→ **DATASET ROWS**
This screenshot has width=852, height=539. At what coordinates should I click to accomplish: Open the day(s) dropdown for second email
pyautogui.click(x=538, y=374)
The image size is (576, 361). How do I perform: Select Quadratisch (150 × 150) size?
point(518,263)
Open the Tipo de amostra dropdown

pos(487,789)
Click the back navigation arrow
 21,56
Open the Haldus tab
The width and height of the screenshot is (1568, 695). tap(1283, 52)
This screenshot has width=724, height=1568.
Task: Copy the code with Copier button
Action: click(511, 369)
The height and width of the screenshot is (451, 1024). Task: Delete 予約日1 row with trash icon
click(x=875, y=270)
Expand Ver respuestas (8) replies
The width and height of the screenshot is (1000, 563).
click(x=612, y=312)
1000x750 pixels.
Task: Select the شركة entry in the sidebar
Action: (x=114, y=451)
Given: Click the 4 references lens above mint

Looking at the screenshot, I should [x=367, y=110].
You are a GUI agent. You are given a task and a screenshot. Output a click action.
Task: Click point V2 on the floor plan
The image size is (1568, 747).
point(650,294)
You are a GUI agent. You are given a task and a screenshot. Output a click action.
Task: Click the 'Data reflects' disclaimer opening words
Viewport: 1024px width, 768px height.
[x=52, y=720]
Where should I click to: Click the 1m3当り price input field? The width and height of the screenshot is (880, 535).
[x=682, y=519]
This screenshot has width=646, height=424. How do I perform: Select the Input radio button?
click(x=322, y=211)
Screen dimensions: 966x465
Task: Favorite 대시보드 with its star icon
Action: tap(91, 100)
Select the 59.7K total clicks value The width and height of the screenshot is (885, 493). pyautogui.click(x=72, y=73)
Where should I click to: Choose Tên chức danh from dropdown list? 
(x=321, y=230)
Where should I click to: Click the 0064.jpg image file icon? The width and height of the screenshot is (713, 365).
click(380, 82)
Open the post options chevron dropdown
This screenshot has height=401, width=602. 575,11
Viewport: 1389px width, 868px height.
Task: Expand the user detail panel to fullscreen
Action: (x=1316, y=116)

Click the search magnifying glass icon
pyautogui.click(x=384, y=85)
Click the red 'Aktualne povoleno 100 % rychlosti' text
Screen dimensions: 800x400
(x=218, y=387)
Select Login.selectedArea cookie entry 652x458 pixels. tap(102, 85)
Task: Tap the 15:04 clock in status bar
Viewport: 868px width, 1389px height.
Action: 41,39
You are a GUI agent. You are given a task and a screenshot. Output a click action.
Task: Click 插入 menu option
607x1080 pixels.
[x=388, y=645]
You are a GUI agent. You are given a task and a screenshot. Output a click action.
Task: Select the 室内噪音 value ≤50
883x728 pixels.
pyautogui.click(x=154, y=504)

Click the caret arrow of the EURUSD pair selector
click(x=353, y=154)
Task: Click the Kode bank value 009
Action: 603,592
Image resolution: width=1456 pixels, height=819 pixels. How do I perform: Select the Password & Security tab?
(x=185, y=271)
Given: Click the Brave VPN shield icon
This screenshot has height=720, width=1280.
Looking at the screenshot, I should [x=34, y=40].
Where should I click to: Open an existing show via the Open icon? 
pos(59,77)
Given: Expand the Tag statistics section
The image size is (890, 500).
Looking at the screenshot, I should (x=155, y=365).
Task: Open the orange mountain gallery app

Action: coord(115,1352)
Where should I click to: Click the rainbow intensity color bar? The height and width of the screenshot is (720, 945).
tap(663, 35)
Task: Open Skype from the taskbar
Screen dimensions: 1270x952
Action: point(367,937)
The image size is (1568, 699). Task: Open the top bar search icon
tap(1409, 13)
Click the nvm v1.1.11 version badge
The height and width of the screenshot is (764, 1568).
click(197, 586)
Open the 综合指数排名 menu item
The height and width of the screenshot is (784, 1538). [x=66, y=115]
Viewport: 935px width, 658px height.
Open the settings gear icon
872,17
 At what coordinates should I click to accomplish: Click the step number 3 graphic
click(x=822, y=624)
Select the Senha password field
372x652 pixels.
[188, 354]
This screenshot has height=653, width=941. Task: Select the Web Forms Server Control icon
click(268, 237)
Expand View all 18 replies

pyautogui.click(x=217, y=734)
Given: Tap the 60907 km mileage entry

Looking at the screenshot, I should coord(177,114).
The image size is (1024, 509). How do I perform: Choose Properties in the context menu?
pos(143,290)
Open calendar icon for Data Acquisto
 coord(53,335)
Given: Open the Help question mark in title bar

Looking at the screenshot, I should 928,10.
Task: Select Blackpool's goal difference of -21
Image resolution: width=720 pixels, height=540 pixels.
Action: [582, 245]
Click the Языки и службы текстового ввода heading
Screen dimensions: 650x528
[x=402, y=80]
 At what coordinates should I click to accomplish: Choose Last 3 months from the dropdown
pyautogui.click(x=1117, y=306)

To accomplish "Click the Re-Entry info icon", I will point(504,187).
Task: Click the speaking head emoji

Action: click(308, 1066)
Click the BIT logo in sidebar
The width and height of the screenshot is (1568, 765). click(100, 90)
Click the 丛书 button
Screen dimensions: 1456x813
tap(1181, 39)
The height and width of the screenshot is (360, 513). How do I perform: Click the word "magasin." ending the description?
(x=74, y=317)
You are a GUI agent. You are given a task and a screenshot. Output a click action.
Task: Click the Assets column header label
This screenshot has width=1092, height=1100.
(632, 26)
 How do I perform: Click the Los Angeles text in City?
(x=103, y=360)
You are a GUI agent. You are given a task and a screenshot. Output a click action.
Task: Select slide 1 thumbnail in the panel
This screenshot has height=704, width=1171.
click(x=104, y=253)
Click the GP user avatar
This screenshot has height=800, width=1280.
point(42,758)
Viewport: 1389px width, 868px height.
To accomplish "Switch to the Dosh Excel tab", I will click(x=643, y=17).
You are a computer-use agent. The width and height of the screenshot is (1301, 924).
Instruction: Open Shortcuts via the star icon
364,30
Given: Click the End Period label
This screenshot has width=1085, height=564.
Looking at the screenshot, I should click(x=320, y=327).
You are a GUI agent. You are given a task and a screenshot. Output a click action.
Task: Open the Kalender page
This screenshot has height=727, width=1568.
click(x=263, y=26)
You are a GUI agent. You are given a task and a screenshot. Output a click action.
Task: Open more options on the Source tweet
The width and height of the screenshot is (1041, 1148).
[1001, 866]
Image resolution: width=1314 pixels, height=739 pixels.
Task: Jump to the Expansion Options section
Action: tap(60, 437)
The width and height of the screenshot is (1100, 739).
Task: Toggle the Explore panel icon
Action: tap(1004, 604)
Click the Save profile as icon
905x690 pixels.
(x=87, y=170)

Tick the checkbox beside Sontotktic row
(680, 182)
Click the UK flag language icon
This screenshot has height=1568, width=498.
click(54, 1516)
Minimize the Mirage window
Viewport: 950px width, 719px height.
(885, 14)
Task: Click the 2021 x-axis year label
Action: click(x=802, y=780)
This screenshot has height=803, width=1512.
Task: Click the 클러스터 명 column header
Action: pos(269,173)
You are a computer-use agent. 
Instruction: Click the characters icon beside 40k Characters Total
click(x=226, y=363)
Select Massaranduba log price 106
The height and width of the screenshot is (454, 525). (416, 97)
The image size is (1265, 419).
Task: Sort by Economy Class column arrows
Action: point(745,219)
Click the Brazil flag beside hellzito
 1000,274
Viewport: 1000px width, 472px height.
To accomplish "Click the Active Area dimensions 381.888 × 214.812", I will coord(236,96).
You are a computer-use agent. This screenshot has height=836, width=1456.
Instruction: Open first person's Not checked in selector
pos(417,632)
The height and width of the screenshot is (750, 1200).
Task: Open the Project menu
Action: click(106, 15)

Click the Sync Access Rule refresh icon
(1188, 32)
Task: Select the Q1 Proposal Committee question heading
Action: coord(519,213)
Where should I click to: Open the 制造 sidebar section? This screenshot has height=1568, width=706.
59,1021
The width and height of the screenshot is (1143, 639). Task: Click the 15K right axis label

→ **WHAT IS BEING ASKED**
Copy out every line in the items above that contains the word "resolution".

→ **EXERCISE SOLUTION**
Image resolution: width=1456 pixels, height=819 pixels. How do I perform: Select the Password & Security tab?
Image resolution: width=720 pixels, height=540 pixels.
Image resolution: width=1314 pixels, height=739 pixels.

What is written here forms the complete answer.